More South Korean employees want to work shorter hours

77.8% of salaried workers are in favour of the 52-hour workweek, a policy launched in 2018 to reduce long working hours.
By: | December 30, 2021

According to a labour ministry survey of 1,300 people, 71% said the reduction of the maximum weekly working hours to 52 from 68 was a good decision. Among wage-earning respondents, 77.8% support the shorter workweek.

The survey also showed that 88% of workers perceive that the shorter workweek has been implemented well at their workplaces.

The reasons for the long work hours include: a “heavy workload” (46.4%), followed by “a way to earn an adequate income” (27.8%), an “inefficient work process” (20.1%) and “personal achievements and satisfaction” (3.6%).

About 70.3% of respondents preferred to leave work on time and enjoy personal time, while 28.7% said they are in favour of getting paid more for working longer hours.
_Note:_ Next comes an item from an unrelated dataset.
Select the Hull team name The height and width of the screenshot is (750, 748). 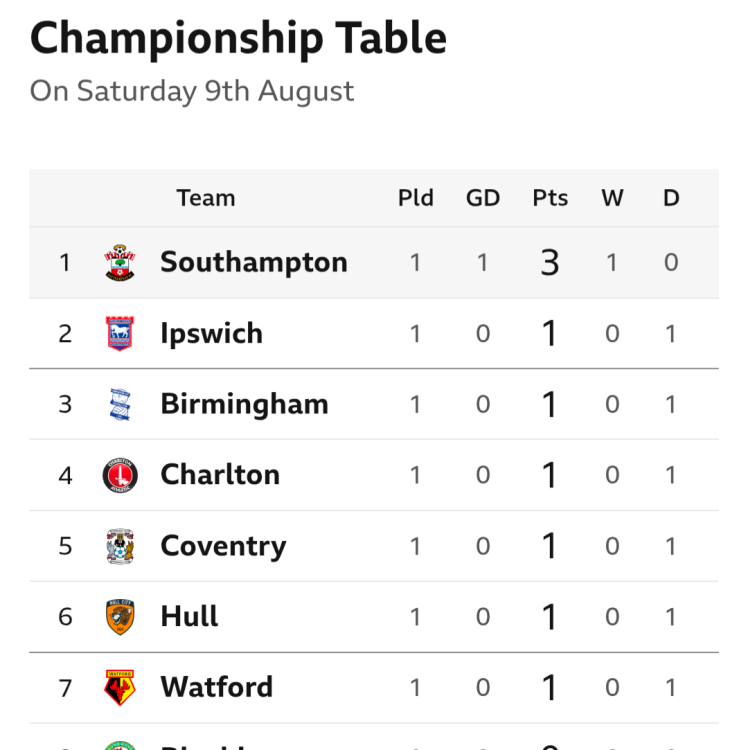click(189, 616)
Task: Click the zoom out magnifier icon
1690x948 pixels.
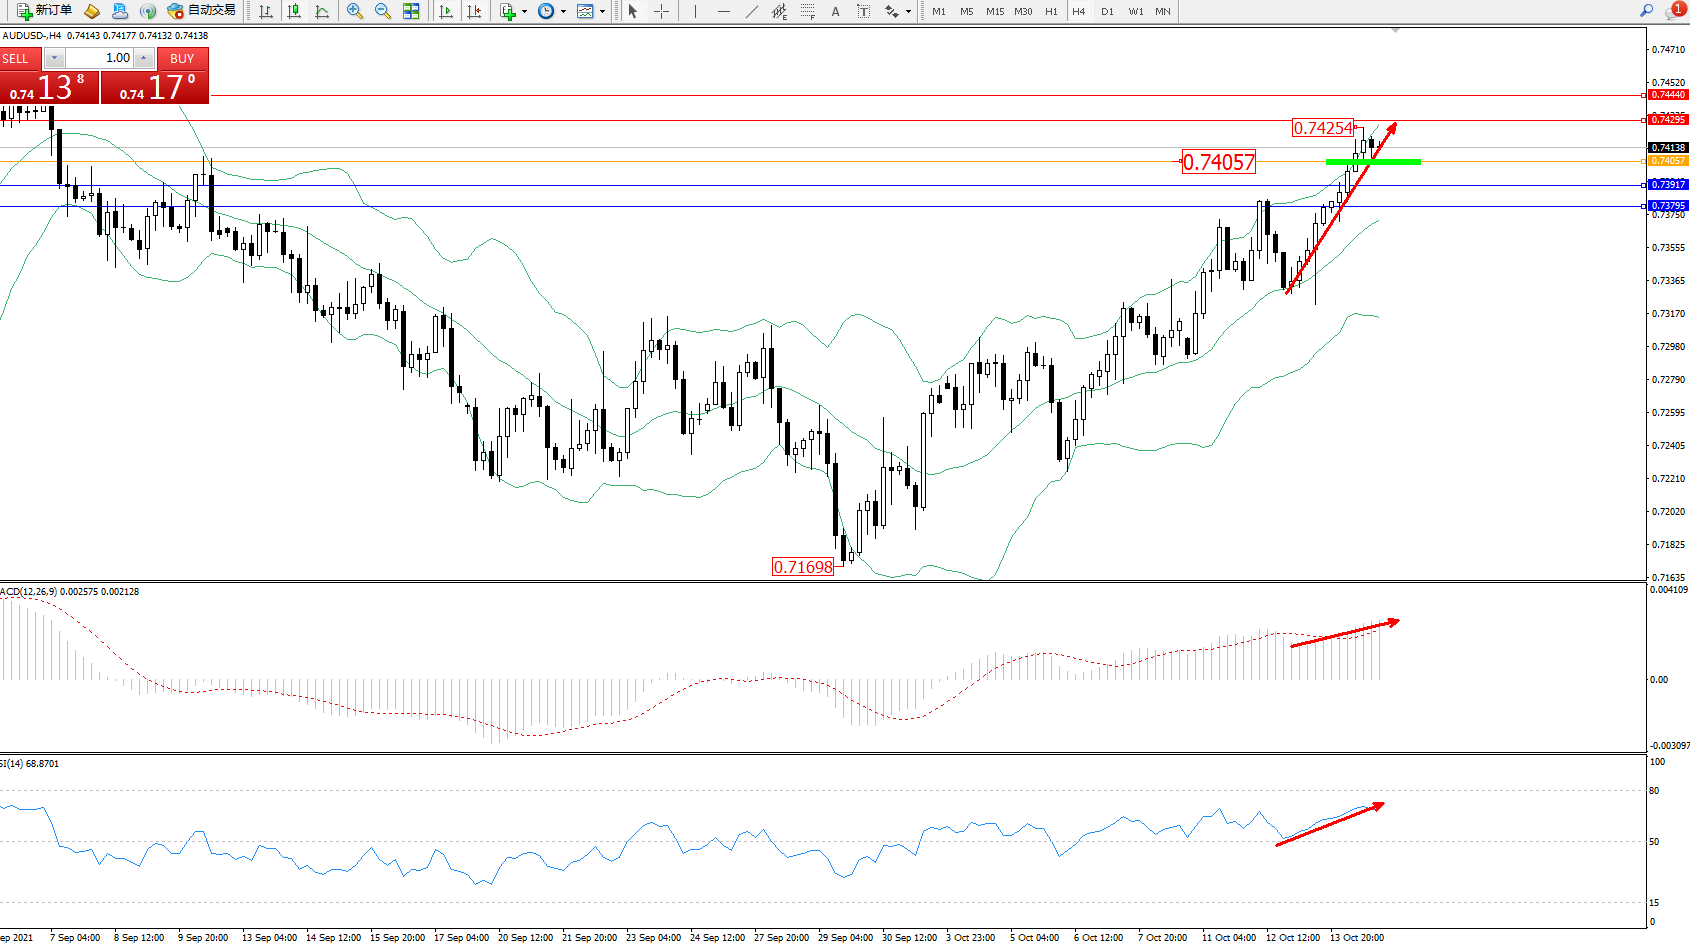Action: (x=382, y=11)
After the implementation of the 52-hour workweek system, nearly 60% of respondents said their quality of life has not changed, while 33.2% said their lives have gotten better.

The 52-hour workweek system was enforced under a revision to the Labor Standards Act in July 2018 starting with firms with 300 or more employees.

Businesses with 50 to 299 employees came under the system from January 2020, while smaller businesses with five to 49 employees were included in the system from July 2021.

READ: Majority of South Koreans harbour pessimistic job outlooks

South Korea has among the longest working hours among the member states of the Organization for Economic Cooperation and Development, and the shorter workweek system was adopted to try to relieve the burden on workers, according to Yonhap.